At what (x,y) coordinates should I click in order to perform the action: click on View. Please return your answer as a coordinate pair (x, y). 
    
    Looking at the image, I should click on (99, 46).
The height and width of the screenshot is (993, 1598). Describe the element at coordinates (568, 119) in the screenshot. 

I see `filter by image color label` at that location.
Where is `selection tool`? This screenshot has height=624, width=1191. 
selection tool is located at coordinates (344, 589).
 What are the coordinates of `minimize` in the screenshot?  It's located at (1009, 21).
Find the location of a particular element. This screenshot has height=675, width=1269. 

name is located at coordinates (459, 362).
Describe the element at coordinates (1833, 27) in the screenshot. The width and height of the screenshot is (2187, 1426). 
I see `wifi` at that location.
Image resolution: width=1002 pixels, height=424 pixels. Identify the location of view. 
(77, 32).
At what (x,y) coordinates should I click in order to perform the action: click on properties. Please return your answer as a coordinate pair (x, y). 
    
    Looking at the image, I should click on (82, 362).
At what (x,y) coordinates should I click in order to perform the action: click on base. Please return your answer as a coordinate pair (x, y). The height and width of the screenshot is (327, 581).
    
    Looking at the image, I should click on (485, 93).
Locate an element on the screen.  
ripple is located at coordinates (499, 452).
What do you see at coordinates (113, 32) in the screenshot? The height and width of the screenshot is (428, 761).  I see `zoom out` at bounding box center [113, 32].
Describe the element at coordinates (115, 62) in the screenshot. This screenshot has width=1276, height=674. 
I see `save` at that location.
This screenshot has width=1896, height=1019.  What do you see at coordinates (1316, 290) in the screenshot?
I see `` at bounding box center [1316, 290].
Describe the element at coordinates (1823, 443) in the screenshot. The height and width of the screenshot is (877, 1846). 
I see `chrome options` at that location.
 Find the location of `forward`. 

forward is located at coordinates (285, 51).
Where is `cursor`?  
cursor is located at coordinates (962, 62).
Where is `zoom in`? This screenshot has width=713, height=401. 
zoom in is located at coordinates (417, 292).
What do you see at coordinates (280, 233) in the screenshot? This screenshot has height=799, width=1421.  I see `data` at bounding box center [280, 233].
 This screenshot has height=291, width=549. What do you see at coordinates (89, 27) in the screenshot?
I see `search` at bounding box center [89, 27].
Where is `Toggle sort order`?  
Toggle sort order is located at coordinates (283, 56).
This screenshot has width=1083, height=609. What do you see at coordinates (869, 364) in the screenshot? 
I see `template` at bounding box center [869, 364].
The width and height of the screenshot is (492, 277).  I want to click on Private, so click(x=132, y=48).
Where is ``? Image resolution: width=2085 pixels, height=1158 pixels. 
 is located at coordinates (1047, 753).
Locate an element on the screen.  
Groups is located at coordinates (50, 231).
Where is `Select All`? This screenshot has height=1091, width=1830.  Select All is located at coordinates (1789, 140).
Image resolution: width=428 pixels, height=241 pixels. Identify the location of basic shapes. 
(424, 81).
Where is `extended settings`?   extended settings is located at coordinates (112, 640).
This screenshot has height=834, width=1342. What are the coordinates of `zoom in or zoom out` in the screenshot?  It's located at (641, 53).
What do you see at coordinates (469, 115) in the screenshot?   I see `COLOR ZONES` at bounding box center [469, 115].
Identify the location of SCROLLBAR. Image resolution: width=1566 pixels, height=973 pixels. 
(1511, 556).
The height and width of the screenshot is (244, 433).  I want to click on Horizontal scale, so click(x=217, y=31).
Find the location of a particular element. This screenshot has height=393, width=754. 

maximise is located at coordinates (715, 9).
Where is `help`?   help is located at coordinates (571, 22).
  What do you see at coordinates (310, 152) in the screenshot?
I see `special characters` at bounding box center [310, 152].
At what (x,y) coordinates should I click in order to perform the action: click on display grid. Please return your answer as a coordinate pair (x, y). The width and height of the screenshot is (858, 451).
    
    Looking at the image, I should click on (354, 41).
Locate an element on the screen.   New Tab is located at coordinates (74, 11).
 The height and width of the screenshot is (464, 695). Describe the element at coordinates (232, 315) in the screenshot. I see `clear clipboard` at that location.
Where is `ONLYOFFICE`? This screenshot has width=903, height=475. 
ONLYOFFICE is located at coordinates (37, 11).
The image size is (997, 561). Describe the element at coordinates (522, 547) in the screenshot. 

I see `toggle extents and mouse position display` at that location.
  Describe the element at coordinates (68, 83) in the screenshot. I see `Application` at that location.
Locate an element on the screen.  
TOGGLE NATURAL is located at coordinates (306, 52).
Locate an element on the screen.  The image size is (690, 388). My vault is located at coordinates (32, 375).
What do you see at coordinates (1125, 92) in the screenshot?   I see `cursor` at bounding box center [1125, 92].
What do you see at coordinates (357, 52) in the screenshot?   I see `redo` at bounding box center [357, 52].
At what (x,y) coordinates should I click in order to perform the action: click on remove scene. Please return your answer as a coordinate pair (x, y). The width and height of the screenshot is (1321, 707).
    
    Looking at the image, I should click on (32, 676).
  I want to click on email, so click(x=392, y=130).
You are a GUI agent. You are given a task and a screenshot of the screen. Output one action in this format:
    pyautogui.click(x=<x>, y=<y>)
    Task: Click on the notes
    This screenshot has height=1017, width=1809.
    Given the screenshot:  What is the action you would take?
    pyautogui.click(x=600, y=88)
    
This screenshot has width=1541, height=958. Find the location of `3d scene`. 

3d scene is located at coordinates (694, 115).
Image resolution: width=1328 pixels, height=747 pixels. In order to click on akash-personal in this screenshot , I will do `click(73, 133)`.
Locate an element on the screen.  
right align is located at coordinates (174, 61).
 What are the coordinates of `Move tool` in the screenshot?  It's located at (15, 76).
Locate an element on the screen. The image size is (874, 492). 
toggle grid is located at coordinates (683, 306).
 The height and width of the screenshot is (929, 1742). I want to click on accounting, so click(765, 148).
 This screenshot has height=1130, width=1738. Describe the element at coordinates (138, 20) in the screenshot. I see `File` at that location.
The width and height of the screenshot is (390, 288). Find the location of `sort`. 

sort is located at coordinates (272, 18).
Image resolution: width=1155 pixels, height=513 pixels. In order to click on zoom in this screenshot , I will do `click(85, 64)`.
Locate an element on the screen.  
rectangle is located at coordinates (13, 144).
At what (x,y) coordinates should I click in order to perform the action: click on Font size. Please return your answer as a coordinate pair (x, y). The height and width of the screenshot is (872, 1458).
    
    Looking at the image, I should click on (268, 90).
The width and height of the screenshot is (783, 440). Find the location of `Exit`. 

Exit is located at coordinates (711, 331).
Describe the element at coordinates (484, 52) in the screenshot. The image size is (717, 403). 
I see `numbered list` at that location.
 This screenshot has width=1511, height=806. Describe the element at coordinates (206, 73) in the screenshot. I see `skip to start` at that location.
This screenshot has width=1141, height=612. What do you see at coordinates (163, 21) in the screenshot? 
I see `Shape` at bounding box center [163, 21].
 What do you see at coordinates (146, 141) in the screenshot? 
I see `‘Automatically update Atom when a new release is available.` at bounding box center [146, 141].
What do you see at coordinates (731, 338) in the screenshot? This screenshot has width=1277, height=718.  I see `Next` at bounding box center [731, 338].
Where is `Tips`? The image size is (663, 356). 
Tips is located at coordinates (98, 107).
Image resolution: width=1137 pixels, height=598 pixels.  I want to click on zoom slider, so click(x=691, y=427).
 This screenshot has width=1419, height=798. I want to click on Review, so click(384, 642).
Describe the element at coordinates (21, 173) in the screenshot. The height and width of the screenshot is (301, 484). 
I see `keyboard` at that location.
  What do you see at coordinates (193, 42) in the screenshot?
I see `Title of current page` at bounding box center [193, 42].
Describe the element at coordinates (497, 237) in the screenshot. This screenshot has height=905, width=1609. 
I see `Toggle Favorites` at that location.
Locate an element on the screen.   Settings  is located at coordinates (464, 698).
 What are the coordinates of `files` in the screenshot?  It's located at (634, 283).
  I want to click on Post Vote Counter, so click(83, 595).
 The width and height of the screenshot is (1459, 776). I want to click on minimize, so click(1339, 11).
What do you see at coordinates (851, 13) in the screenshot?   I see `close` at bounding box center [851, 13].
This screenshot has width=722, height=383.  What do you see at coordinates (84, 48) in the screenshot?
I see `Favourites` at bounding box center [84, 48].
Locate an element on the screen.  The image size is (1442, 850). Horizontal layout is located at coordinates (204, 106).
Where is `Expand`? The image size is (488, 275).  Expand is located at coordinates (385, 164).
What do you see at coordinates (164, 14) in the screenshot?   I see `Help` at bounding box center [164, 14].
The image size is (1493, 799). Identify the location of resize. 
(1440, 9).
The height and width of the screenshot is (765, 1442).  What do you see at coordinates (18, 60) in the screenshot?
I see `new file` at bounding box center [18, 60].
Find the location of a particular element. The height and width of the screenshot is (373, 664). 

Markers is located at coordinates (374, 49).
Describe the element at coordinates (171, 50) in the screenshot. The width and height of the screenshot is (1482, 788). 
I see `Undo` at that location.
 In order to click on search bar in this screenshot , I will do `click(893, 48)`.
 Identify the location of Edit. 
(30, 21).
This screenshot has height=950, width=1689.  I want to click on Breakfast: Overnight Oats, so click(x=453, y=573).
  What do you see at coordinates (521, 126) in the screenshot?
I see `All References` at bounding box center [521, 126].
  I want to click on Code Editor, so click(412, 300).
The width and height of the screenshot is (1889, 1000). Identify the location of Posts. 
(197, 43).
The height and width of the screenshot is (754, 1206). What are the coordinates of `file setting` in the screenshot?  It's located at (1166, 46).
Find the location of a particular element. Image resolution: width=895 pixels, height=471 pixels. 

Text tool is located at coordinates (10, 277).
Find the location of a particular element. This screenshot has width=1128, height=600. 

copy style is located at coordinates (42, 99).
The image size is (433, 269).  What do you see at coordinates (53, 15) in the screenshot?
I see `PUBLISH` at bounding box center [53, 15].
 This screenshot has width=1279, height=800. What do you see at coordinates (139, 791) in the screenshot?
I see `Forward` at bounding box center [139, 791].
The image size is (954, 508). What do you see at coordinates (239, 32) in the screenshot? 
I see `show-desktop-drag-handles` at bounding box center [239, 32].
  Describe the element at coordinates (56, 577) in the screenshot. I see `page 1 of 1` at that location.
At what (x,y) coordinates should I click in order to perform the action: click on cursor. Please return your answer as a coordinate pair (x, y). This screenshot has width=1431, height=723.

[Short exercise] Return the part of the material above that opens with the line containing "has height=393, width=754." and closes with the line containing "maximise is located at coordinates (715, 9).", copying each line exactly, both end lines included.

[Problem solution]
Find the location of a particular element. This screenshot has height=393, width=754. 

maximise is located at coordinates (715, 9).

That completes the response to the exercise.